■ What the task requires ■
Search the records below for the string "DMARC" and copy each line where it turns up.

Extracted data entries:
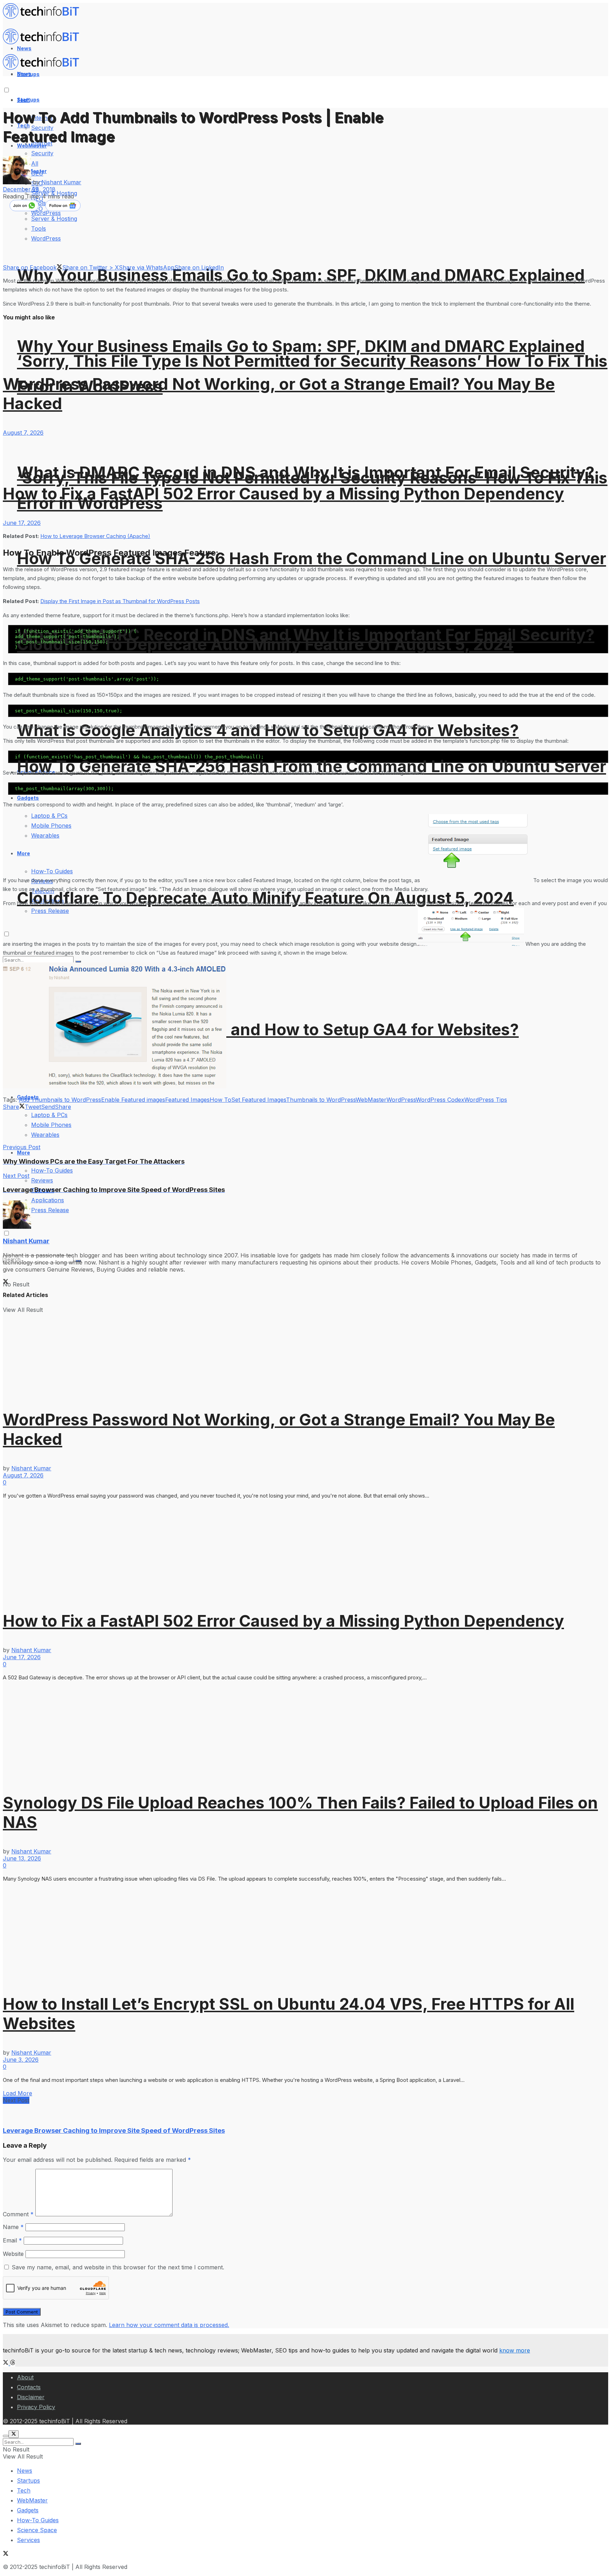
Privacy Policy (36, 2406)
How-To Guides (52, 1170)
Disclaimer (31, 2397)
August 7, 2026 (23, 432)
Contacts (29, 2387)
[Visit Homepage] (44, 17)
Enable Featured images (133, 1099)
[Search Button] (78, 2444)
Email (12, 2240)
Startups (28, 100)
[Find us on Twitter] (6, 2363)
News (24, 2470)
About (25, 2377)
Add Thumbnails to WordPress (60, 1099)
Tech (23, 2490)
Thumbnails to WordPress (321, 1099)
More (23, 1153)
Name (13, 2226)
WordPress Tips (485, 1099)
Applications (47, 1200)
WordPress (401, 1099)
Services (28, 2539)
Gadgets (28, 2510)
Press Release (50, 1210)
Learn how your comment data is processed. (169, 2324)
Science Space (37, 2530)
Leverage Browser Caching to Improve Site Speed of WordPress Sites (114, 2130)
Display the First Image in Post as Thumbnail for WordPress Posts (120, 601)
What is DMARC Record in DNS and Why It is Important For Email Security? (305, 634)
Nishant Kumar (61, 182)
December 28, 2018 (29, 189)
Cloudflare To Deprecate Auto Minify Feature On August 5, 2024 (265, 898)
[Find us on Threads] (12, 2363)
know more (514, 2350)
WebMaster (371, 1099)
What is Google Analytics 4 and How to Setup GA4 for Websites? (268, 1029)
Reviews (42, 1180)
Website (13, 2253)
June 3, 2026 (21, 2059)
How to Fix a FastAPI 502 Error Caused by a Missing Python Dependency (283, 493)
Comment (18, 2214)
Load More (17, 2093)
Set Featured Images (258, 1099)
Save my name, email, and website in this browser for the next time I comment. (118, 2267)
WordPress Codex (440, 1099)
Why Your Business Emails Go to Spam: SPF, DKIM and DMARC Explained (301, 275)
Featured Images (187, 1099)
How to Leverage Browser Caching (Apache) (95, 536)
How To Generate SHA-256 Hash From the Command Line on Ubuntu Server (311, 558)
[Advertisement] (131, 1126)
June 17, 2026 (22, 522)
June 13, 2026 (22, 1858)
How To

■ Completed task ■
What is DMARC Record in DNS and Why It is Important For Email Security? (305, 634)
Why Your Business Emails Go to Spam: SPF, DKIM and DMARC Explained (301, 275)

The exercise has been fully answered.